• TASK DETAILS:
Pictures aside, copy exactly each line from the one that holds "The height and" through the last line of the records below.

[Dataset excerpts]
☆ ☆ ☆ ☆ ☆ ☆ ☆

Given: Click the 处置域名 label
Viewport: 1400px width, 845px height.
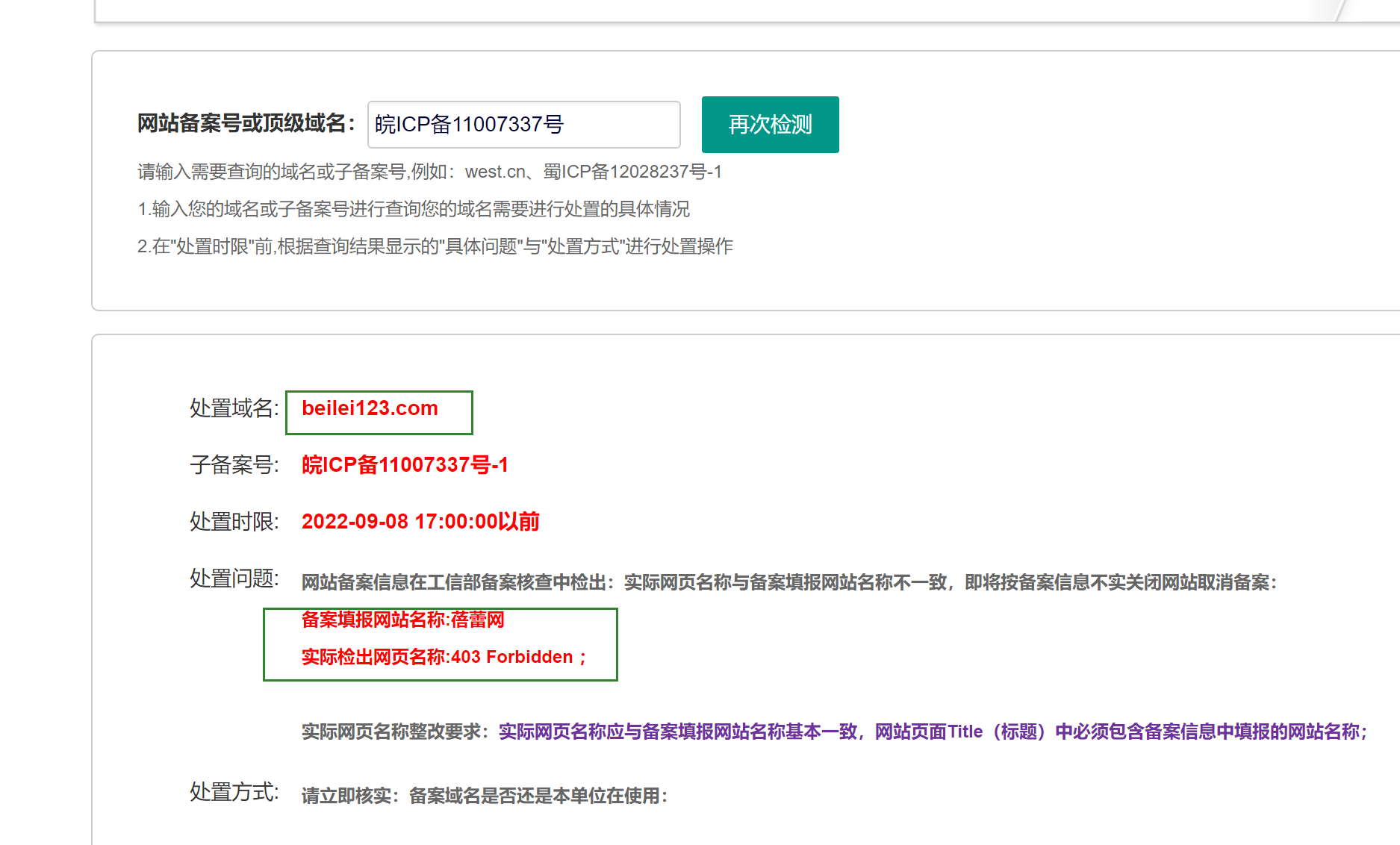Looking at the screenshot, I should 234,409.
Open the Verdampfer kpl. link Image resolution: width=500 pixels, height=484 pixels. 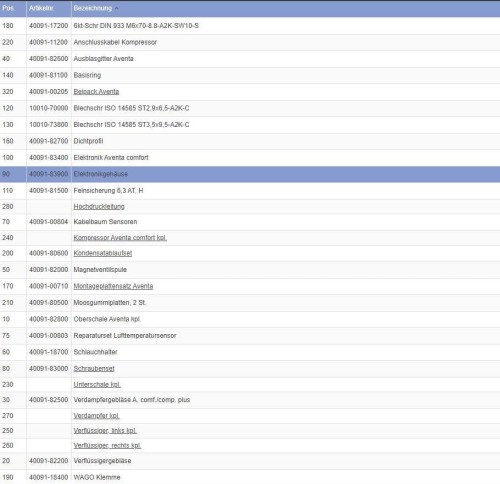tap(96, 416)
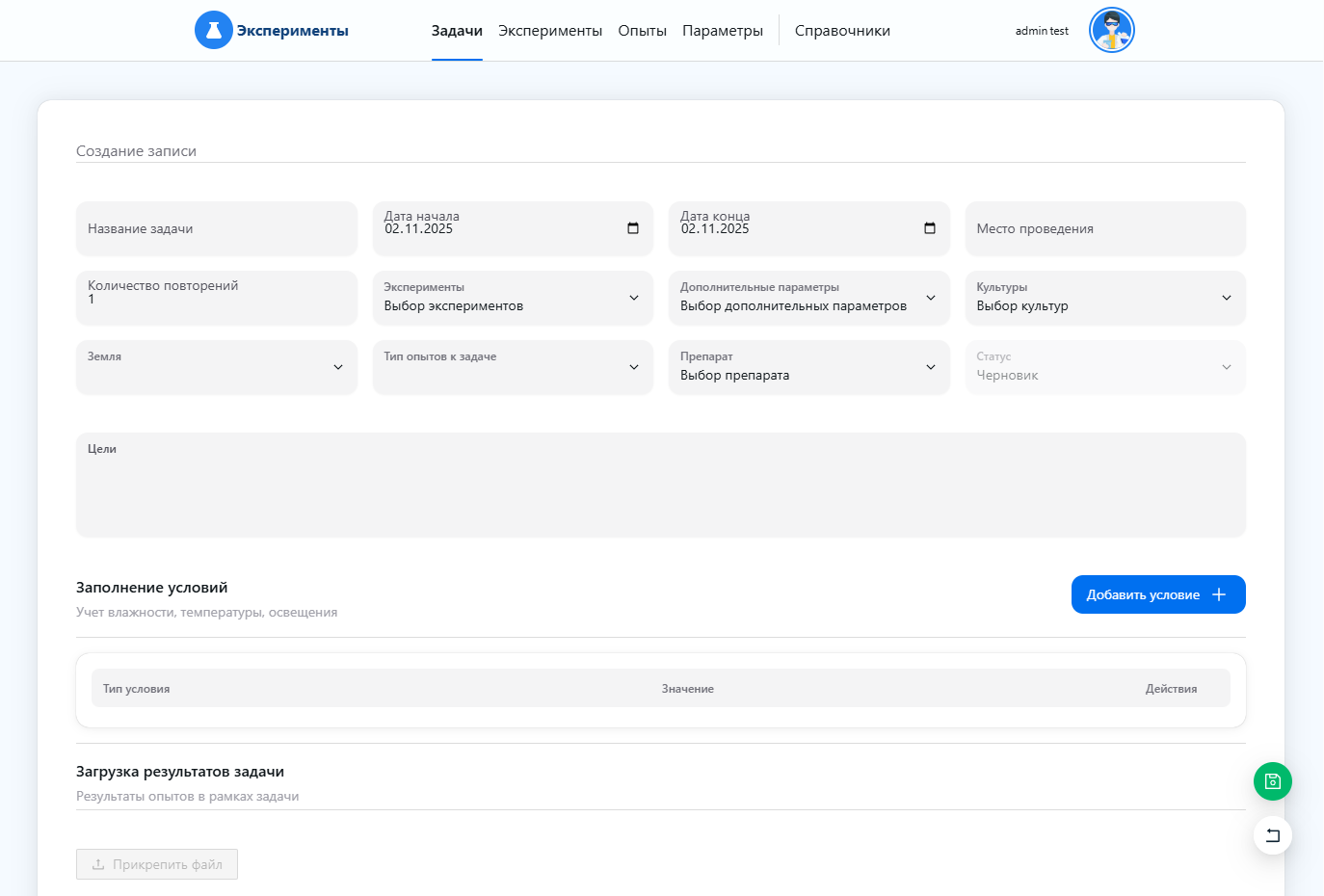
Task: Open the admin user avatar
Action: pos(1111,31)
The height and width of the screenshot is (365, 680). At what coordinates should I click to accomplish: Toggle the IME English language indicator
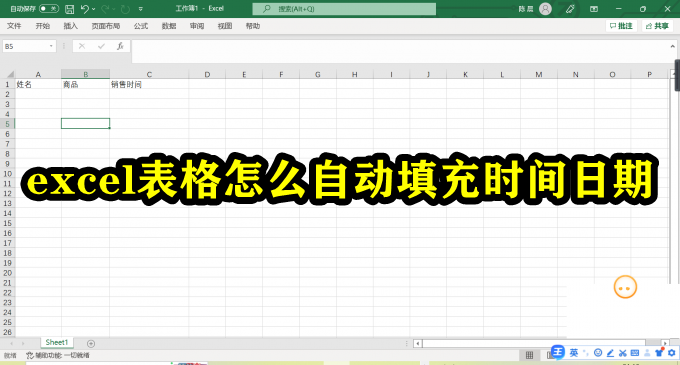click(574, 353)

☆ ☆ ☆ ☆ ☆ ☆ ☆

• REPLY:
The height and width of the screenshot is (365, 680). At what coordinates should I click to accomplish: Toggle the IME English language indicator
click(574, 353)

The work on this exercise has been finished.